La referencia a la fotografía aquí es particularmente importante dado que, como diría Walter Benjamin, la representación de imágenes sobre un soporte material entraba en la época de la «reproductibilidad técnica», permitiendo la difusión de manera cada vez más amplia y a bajo coste, proceso que aumentará exponencialmente cuando sea posible reproducir incluso imágenes en movimiento. De aquí el paso a la creación de revistas de desnudos femeninos y de cine será fácil, hasta incluir internet y los sitios publicitados explícitamente como porno. Pero este paso no habría sido posible si, junto a la evolución técnica del medio de circulación de las imágenes, no se hubiese producido una ruptura de época en la forma occidental de ver el cuerpo: el 68 y la «revolución sexual», con sus ribetes de utopía, drogas y rocanrol… De golpe, todo el mundo se pone a hablar de sexo, menos quienes lo practicaban y, naturalmente, como se podía prever, el cuerpo femenino es finalmente «libre» para ser usado por la publicidad. Y ahora internet, que permite «vivir» en modo virtual cualquier fantasía sexual hasta desembocar en la realidad de la violencia sexual, real y no solo virtual, sobre las mujeres.

Contra estos procesos represivos han sido las mismas mujeres quienes han reaccionado de manera cada vez más fuerte, creando movimientos de mujeres y, en algunos casos, autoorganizándose frente al silencio, no digo de la derecha, que no tiene interés en cambiar la realidad de la opresión, sino de la autodenominada izquierda, histórica y no histórica; hasta la sospecha de que los movimientos libertarios mismos no se han tomado en serio el problema, puede que inconscientemente (esperemos) deslumbrados por la retórica comunistas de que cambiando las estructuras, ¡el resto vendrá solo!

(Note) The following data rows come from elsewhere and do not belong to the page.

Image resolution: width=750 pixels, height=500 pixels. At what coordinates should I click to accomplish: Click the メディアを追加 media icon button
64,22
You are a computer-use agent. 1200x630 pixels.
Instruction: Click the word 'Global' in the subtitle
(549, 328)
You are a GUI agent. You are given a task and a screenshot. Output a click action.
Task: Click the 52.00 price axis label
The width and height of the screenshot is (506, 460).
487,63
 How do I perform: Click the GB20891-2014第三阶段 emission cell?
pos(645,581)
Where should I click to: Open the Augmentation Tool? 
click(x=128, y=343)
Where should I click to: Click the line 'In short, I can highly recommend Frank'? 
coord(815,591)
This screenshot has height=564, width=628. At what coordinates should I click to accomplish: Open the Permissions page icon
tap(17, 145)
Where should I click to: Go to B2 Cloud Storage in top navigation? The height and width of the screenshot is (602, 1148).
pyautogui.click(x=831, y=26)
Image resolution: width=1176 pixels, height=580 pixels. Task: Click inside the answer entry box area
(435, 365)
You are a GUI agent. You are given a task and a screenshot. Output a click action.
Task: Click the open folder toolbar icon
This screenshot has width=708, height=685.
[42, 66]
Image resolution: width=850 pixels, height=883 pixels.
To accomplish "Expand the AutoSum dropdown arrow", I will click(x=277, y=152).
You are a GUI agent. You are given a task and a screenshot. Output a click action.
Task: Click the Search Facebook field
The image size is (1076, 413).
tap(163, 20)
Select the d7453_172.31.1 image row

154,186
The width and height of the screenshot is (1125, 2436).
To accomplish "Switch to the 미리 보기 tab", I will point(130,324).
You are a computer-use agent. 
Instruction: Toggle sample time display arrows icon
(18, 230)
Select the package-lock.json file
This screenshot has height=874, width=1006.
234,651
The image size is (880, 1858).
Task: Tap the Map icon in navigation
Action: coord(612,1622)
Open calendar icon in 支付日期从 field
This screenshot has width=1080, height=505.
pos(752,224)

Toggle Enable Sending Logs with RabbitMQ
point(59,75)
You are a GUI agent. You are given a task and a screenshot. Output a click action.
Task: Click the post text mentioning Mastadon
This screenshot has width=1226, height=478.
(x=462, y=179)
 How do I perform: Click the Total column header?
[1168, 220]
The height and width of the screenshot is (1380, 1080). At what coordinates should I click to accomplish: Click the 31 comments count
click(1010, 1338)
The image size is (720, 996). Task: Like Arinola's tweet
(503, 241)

Hemos de reflexionar sobre todo esto, y ojalá sea recuperando la idea subversiva del cuerpo liberado, erótico y no pornográfico, no solo de la mujer sino también del hombre, bloqueado este por siglos de superestructuras identitarias y de género que le impiden vivir en libertad el placer de su cuerpo y de los cuerpos de los demás, no importando finalmente su género.